/---
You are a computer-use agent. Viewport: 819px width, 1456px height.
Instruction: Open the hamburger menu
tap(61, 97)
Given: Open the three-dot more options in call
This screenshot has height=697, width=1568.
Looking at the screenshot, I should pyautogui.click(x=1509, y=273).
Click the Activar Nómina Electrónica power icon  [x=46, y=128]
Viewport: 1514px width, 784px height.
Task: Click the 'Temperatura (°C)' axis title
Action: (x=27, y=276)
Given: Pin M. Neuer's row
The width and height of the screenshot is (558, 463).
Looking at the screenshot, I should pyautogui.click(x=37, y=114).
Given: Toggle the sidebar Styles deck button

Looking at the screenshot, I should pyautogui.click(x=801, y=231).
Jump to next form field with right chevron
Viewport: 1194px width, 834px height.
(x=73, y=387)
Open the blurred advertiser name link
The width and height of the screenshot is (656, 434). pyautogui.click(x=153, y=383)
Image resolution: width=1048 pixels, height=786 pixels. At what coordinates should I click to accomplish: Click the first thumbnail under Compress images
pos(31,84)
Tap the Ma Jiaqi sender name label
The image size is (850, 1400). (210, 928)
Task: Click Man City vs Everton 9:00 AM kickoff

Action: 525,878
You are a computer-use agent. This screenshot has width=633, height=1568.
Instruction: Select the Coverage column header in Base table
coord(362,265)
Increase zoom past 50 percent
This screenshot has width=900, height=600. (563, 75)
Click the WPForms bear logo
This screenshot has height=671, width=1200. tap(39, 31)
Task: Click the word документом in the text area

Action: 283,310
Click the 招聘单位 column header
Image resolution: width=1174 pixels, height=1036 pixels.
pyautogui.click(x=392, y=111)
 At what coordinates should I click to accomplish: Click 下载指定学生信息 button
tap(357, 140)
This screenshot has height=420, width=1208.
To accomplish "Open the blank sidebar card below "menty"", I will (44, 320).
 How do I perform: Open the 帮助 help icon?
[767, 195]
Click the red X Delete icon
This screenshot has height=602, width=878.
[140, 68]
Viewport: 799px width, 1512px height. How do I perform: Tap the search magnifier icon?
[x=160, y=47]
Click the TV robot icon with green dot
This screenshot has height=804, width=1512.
\---
Copy every line where the word "computer" is present in the entries above.

You are a computer-use agent. Viewport: 819px width, 1456px height.
You are a computer-use agent. This screenshot has width=633, height=1568.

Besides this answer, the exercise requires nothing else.